Given exercise 1 ▸
Find every line in the records below that contains the string "pixels", matching case exactly, and copy each of those lines.

★ ★ ★

SUMMARY OF THE INVENTION
[0011] There is provided hereinafter an improved system and method
for determining the tempo of a digitized musical work which,
optionally, allows a user to participate in the BPM determination.
More specifically, the instant method utilizes a plurality of
different BPM determinations, in concert with input from an
end-user, if that is so desired, to arrive at a preferred BPM
estimate for a particular digital musical work.
[0012] A first preferred aspect of the instant invention includes a
method of determination of estimates of the BPM of a musical work
which utilizes at two different algorithms, thereby producing a
plurality of separate BPM "candidates". In the preferred
embodiment, one or more of the BPM candidates will be determined
via construction of an allocation density function, which is
designed to categorize the observed inter-beat time intervals into
groupings that correspond to half notes, quarter notes, eighth
notes, etc., as well as other (usually "false") note intervals such
as three or five eighth-notes, five sixteenth-notes, etc., which
will fall "between" the halves, quarters, etc., in the allocation
density function. Peaks in the allocation density function
correspond to candidate BPMs for the musical work.

★ ★ ★

Given exercise 2 ▸
Please continue the passage on estimating a musical work's tempo from where it stops.

★ ★ ★

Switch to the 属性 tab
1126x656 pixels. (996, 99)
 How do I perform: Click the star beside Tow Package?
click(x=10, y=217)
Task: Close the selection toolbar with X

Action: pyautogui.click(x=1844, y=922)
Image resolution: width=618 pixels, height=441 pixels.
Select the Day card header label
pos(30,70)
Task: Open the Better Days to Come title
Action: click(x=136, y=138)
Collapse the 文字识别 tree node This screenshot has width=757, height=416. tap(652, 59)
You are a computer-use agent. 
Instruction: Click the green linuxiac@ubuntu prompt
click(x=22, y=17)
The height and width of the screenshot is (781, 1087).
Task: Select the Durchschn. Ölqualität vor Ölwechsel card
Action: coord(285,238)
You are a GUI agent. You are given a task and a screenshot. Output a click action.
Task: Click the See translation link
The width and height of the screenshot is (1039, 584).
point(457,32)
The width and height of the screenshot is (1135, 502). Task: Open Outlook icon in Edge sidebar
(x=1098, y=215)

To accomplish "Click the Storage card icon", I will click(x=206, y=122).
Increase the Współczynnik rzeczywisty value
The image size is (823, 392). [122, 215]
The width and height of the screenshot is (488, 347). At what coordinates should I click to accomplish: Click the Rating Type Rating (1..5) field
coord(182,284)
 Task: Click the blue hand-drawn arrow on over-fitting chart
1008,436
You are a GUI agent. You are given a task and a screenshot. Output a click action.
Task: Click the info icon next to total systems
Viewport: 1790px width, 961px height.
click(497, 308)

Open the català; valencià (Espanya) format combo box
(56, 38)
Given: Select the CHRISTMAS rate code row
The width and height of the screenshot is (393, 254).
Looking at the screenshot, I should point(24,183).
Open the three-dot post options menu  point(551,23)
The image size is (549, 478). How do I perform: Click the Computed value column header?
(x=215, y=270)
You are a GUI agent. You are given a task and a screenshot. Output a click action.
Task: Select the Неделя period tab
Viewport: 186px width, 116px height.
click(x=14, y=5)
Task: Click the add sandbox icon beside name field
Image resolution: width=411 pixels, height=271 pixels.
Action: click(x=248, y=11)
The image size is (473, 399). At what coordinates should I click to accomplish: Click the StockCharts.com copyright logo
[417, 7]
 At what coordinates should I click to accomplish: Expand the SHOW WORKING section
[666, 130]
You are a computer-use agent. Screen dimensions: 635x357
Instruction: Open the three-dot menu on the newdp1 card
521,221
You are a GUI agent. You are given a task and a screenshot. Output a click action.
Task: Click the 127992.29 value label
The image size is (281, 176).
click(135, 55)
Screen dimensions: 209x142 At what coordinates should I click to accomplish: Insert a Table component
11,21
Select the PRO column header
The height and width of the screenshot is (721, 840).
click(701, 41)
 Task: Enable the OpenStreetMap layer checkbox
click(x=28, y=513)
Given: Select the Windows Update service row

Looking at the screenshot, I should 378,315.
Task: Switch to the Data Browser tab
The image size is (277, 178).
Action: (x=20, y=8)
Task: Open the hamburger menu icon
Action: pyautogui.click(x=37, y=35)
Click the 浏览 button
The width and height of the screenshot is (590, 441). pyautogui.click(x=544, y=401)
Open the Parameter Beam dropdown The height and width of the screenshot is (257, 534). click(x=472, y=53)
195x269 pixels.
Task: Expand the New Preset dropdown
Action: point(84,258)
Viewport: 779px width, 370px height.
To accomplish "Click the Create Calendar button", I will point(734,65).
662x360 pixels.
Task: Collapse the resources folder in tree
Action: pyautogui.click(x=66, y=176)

★ ★ ★

Written response 1 ▸
1126x656 pixels. (996, 99)
Image resolution: width=618 pixels, height=441 pixels.
Image resolution: width=411 pixels, height=271 pixels.
195x269 pixels.
662x360 pixels.

Written response 2 ▸
[0013] These candidates, optionally including additional BPM
candidates obtained through the use of other algorithms, will then
be evaluated to select the "best" (or "true") BPM for the
particular musical work as is described below. In the preferred
arrangement, an "auto-tap" analysis will be employed to select the
true BPM from among the multiple candidates. The auto-tap procedure
is an adaptive process that effectively "taps" along with the music
at a tempo determined by the candidate BPM and notes instances
where predicted beats do not correspond to actual beats in the
musical work and/or where actual beats in the music do not
correspond to the generated beats at the candidate BPM tempo.
Additionally, the preferred algorithm adaptively and dynamically
makes small adjustments to the candidate BPMs to make it fit as
nearly as possible the observed beats in the music. Finally, in the
preferred arrangement multiple BPMs will be auto-tapped
simultaneously, thereby making it possible for the instant
invention to operate in real-time.
[0014] As a further preferred aspect of the instant invention,
input from a user is solicited for purposes of selecting the "best"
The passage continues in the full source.